INSTRUÇÃO BREVE A
Devolva, sem mudar nada, a parte do texto sobre improvisação em dança que vai de "Portanto, o saber" até "improvisação praticamos sensibilidades.", com os dois limites incluídos.

TRECHO DA FONTE

Assim, podemos dizer que a improvisação é qualificada por processos corporais de natureza cognitivo-afetiva. São eles: a simulação, a atualização e a adaptação/movimento de convergência (Ribeiro, 2015). A partir da simulação interna do movimento do outro (Gallese, 2010), dessa corporificação da alteridade, posso predizer “consequências” do movimento a ser realizado. Assim, o presente se amplifica estendendo-se ao passado e ao futuro, pois para predizer preciso conhecer - intimamente relacionado à memória - e ao predizer me lanço virtualmente a um futuro possível e provável. Nesse devir se estabelece a conexão eu-outro, imprescindível para a prática da improvisação. O processo de atualização implica a reorganização do próprio planejamento motor, estético, cognitivo-afetivo frente ao inesperado que vem do outro durante a improvisação. Para tanto faz-se necessário operar na aceitação, dizendo sim para o que vem a nós no jogo improvisacional. Já a adaptação é resultante do desejo de continuar no jogo improvisacional e se configura pela capacidade de agir em convergência, o que não exclui desacertos, oposições, falhas. Trata-se de experimentar o movimento em convergência, “que se refere ao estabelecimento de um consenso cognitivo-afetivo por meio de um acordo nem sempre passível de externalização por meio da linguagem verbal. Uma conversa que apenas se nota, mas que viabiliza a continuidade da exploração e criação conjunta” (Ribeiro, 2015, pp. 166-167). A convergência aqui proposta refere-se também a saber-se em estado de compartilhamento da experiência do movimento com o outro no presente ampliado.

Portanto, o saber que se constrói no improvisar é dependente do contexto e demanda flexibilidade cognitiva, que resulta do exercício consciente na experiência de atenção - que não necessariamente é a atenção focada -, da capacidade de adaptação, atualização e da promoção de variação de modo continuado nos entrecorpos presentes na improvisação. A dança, portanto, se constitui na relação e pela relação com o outro, existindo no entre (Hissa, 2017). Desse modo, não se estabiliza um aprendizado motor na improvisação em dança que garanta uma dança virtuosa. Não é como aprender a andar de bicicleta. Aprende-se a estar na improvisação, aprende-se a lidar com o acaso, o inesperado, a estar com o outro na experiência estética, partilhando espaço-tempo e subjetividades. Mais uma vez, vale citar a dançarina Dudude quando diz que na improvisação praticamos sensibilidades.

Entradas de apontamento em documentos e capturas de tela
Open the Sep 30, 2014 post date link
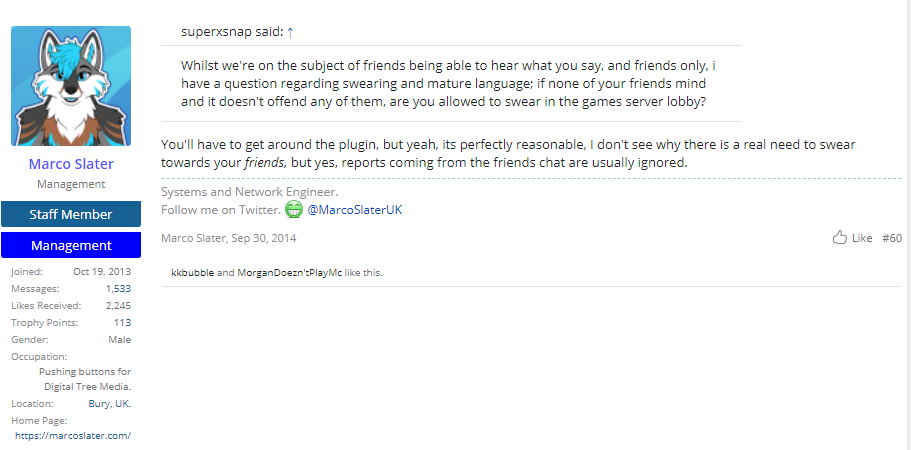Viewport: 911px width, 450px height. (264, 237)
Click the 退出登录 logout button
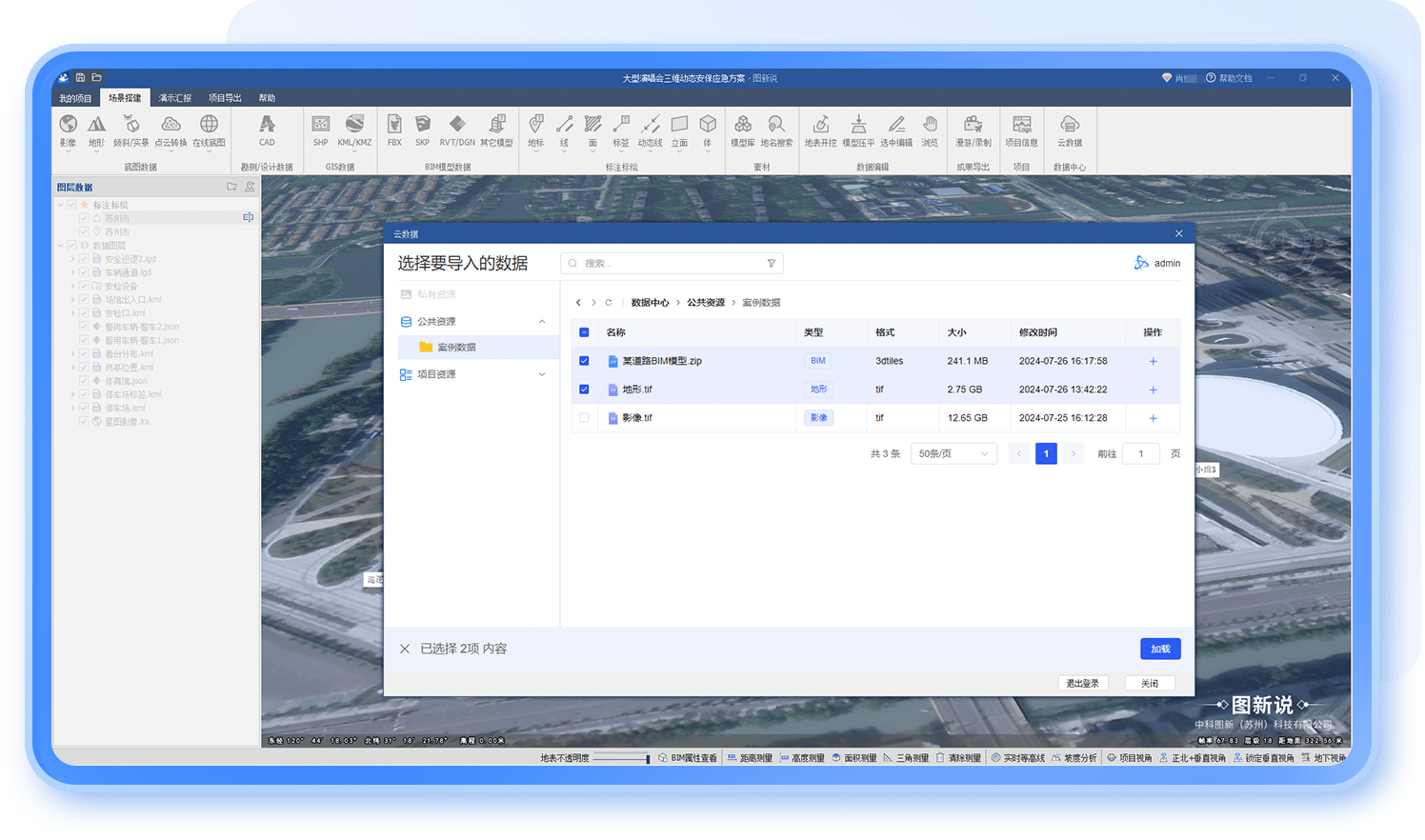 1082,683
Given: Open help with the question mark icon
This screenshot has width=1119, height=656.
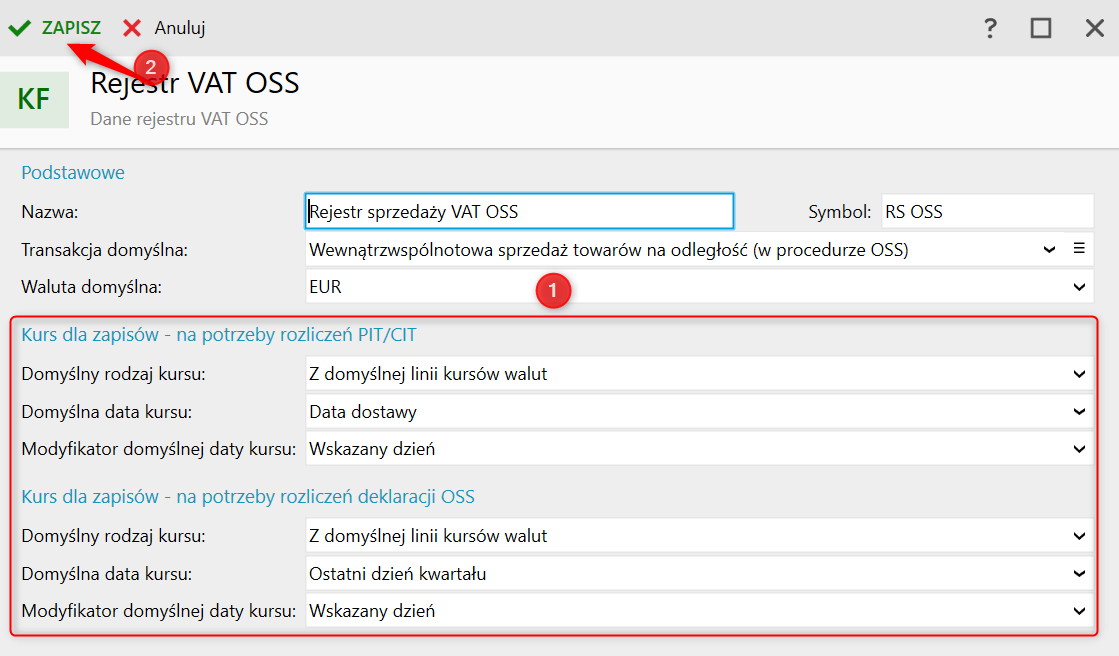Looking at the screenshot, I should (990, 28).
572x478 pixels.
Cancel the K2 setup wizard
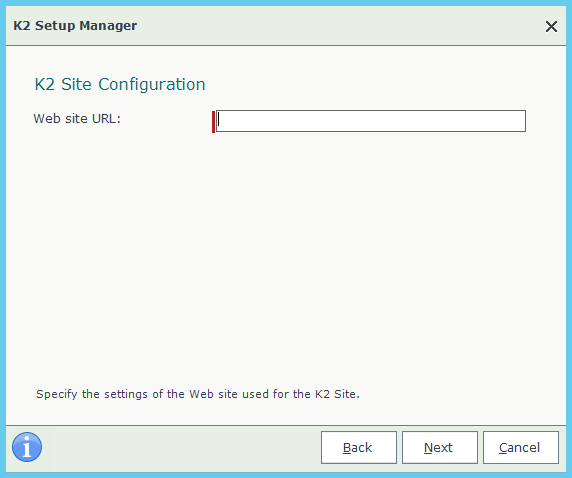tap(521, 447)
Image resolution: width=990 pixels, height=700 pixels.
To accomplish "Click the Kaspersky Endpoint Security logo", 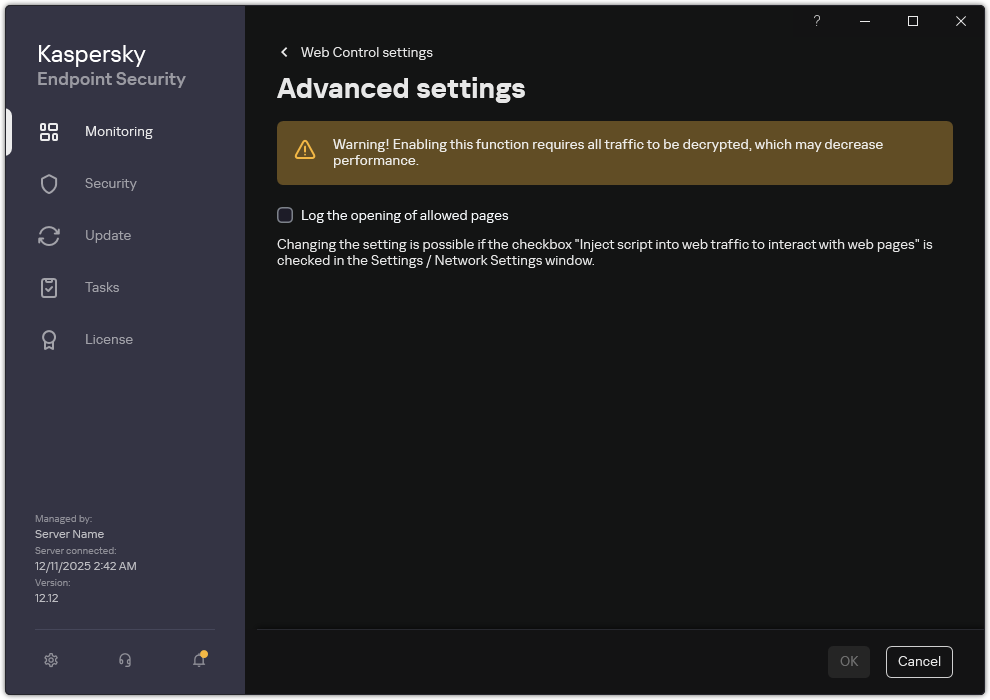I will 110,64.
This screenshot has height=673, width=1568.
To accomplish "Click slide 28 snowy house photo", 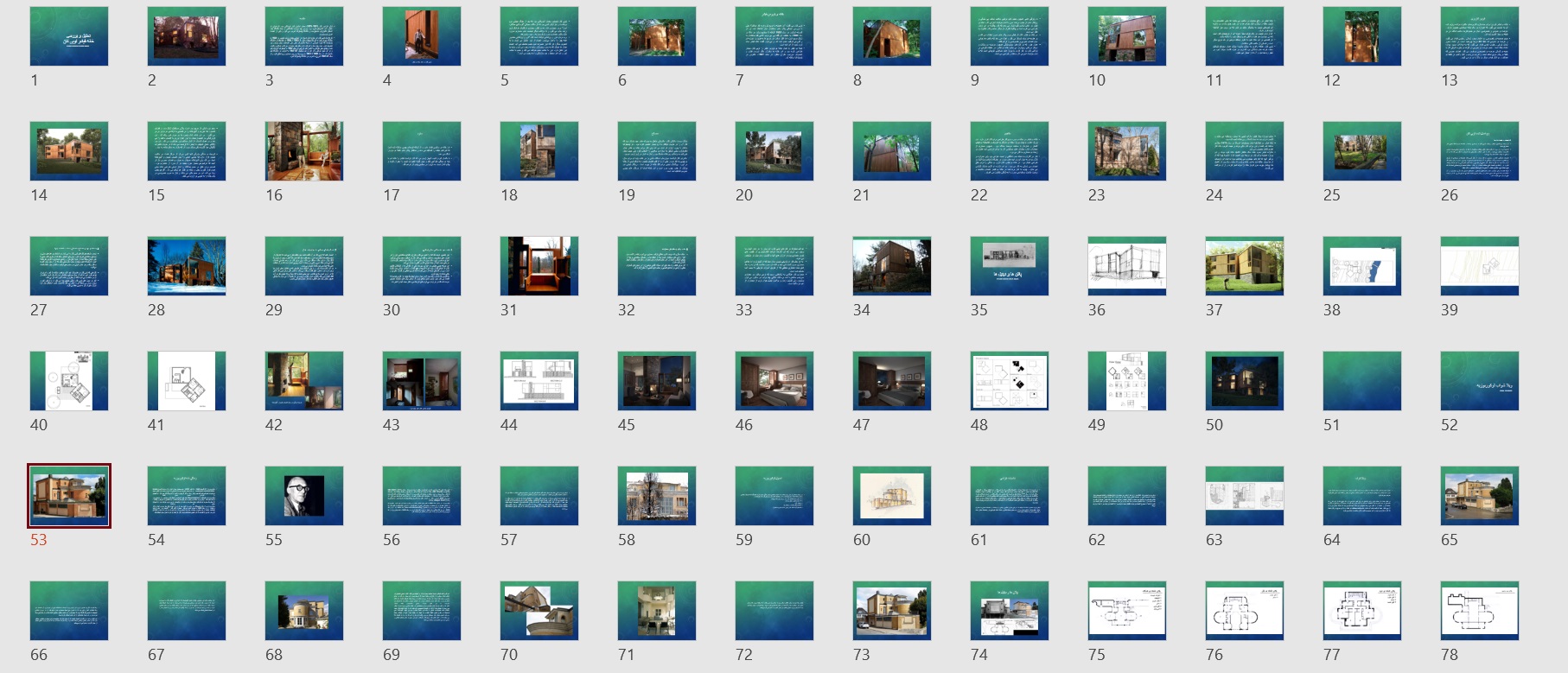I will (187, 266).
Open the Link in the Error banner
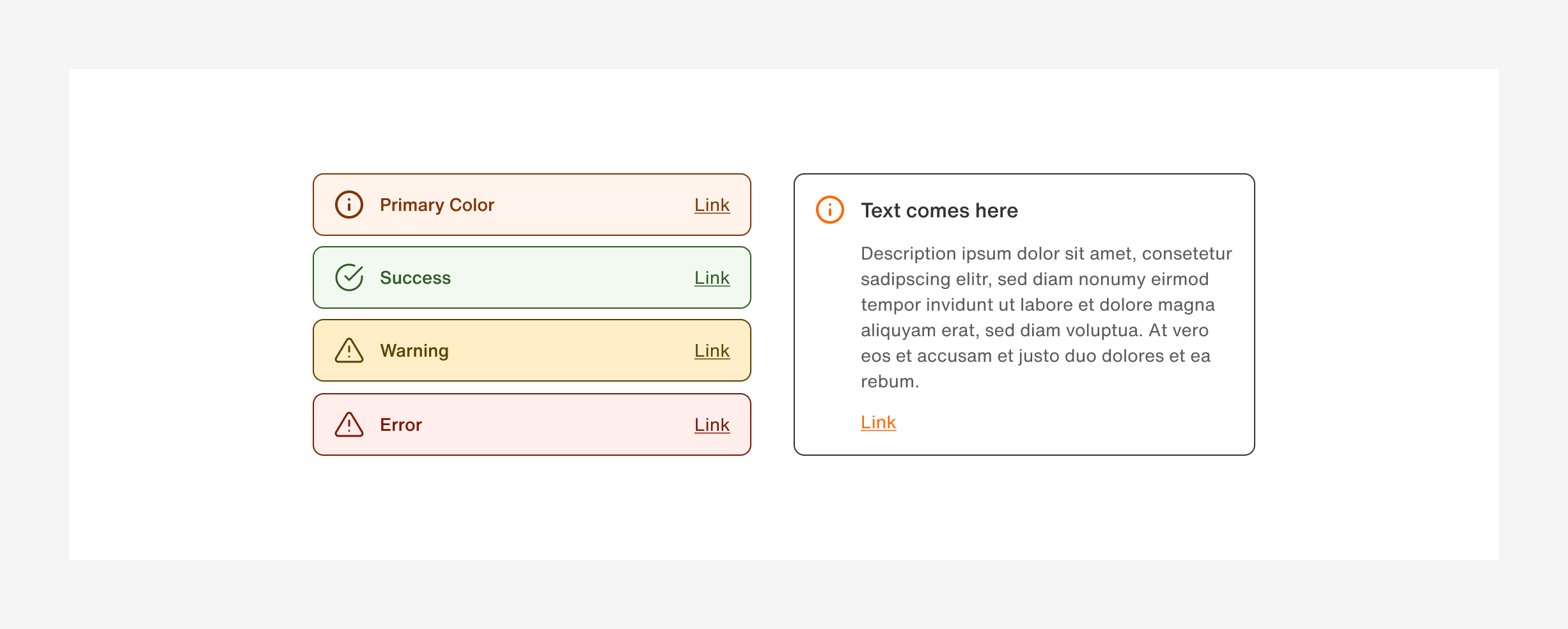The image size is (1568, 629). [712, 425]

INSTRUÇÃO BREVE B
Localize na listagem acima cada linha em que aparece a palavra "Open" e copie essas linhas.

RESPOSTA COMPLETA A
Portanto, o saber que se constrói no improvisar é dependente do contexto e demanda flexibilidade cognitiva, que resulta do exercício consciente na experiência de atenção - que não necessariamente é a atenção focada -, da capacidade de adaptação, atualização e da promoção de variação de modo continuado nos entrecorpos presentes na improvisação. A dança, portanto, se constitui na relação e pela relação com o outro, existindo no entre (Hissa, 2017). Desse modo, não se estabiliza um aprendizado motor na improvisação em dança que garanta uma dança virtuosa. Não é como aprender a andar de bicicleta. Aprende-se a estar na improvisação, aprende-se a lidar com o acaso, o inesperado, a estar com o outro na experiência estética, partilhando espaço-tempo e subjetividades. Mais uma vez, vale citar a dançarina Dudude quando diz que na improvisação praticamos sensibilidades.

RESPOSTA COMPLETA B
Open the Sep 30, 2014 post date link
Given: Open help with the question mark icon
Open the Link in the Error banner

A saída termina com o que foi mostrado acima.